==== THE INPUT ====
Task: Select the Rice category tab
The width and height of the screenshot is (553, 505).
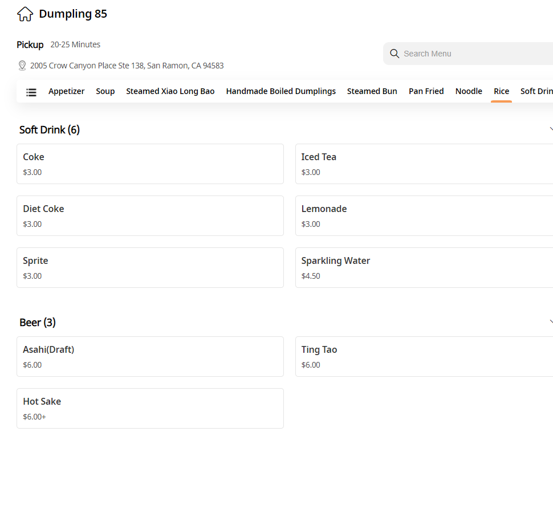Action: pos(501,91)
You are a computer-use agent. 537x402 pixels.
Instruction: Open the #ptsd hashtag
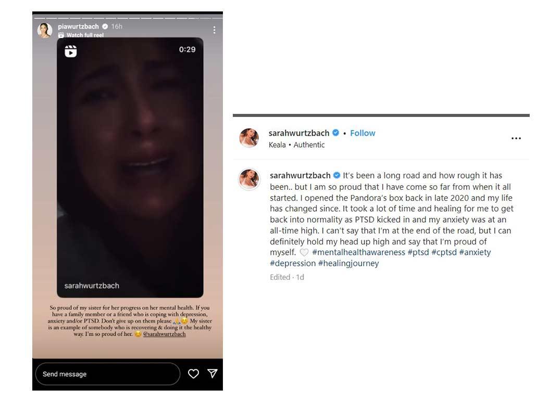[x=418, y=252]
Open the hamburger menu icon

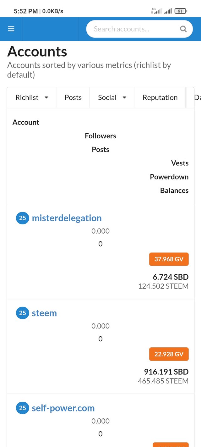pos(11,29)
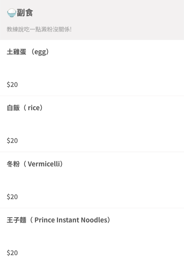Image resolution: width=184 pixels, height=262 pixels.
Task: Tap the Chinese name 白飯
Action: click(13, 108)
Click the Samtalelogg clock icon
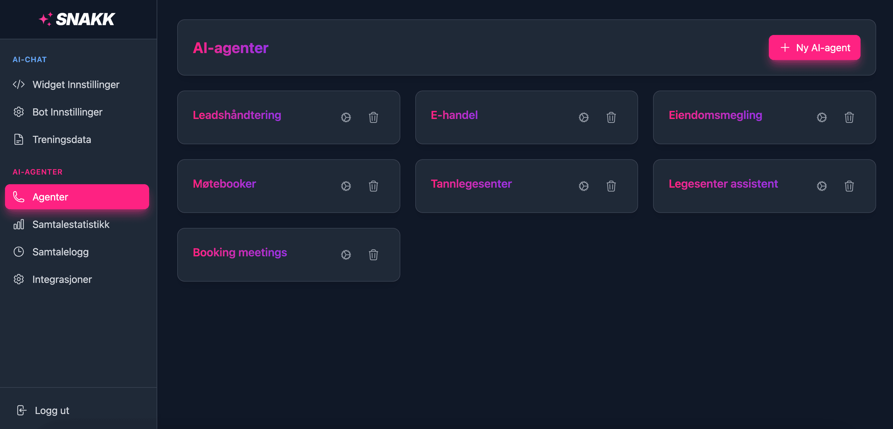This screenshot has height=429, width=893. tap(19, 252)
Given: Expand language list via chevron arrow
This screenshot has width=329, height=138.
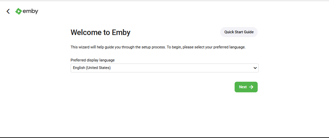Looking at the screenshot, I should (255, 68).
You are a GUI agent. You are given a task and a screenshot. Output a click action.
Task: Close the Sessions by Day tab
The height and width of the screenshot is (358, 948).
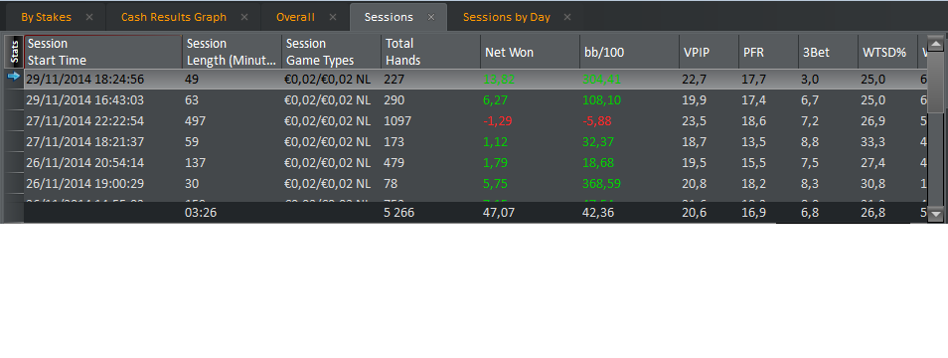point(567,17)
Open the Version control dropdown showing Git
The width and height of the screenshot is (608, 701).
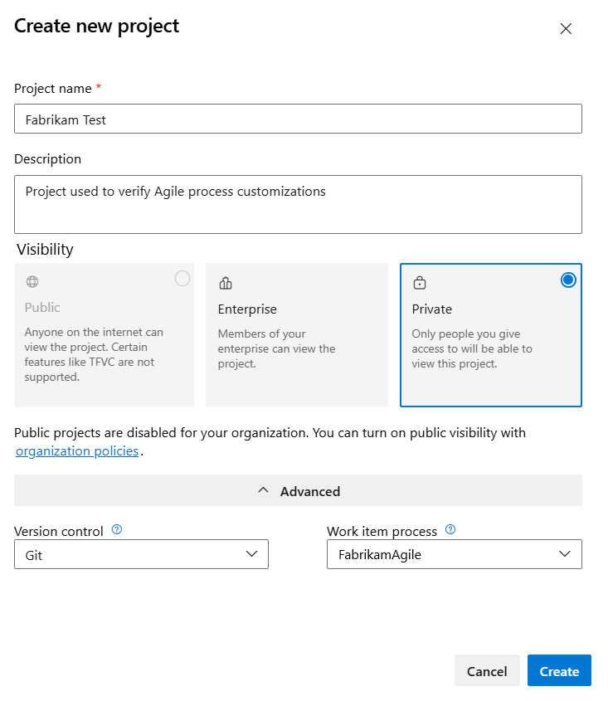(x=141, y=554)
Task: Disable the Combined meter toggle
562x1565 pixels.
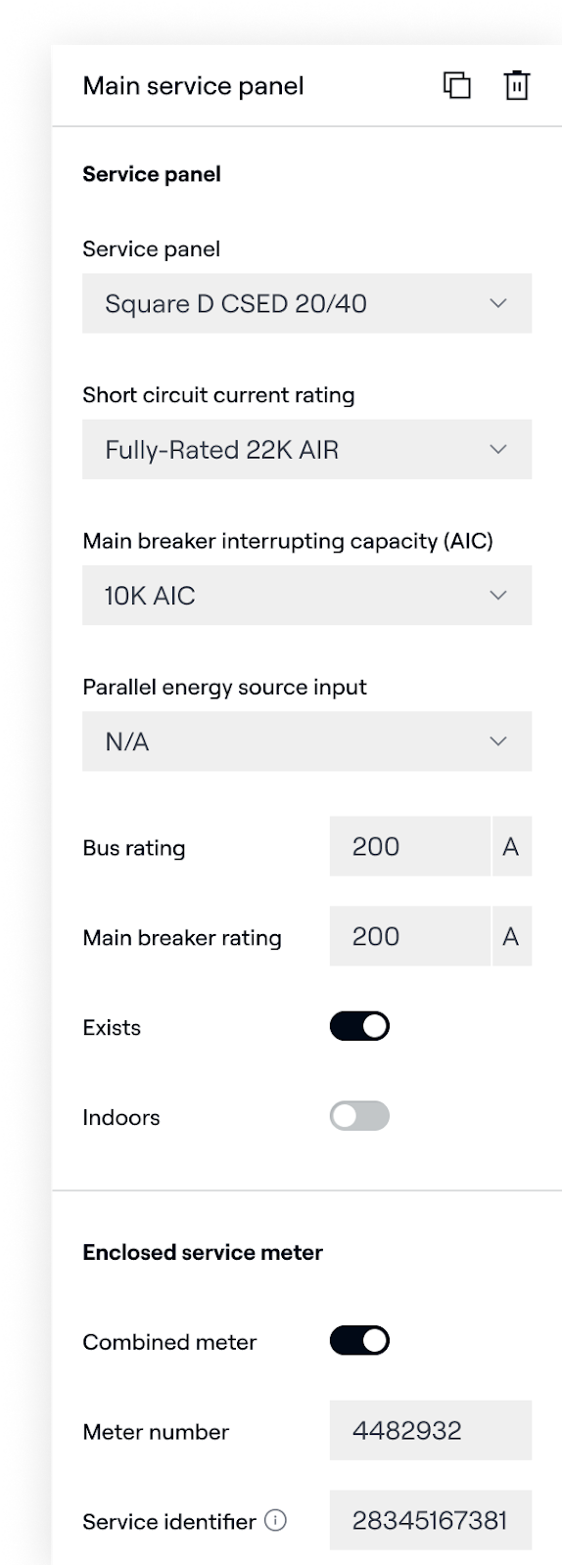Action: (359, 1341)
====
Copy the material word for word from its start through the line containing "Action: click(13, 108)", omitting the pictures.

ANSWER TO THIS PROBLEM.
Task: Select the Rice category tab
The width and height of the screenshot is (553, 505).
Action: pos(501,91)
You are a computer-use agent. 537x402 pixels.
Instruction: Open the #ptsd hashtag
[x=418, y=252]
Open the hamburger menu icon

pos(11,29)
Image resolution: width=184 pixels, height=262 pixels.
Task: Tap the Chinese name 白飯
Action: click(13, 108)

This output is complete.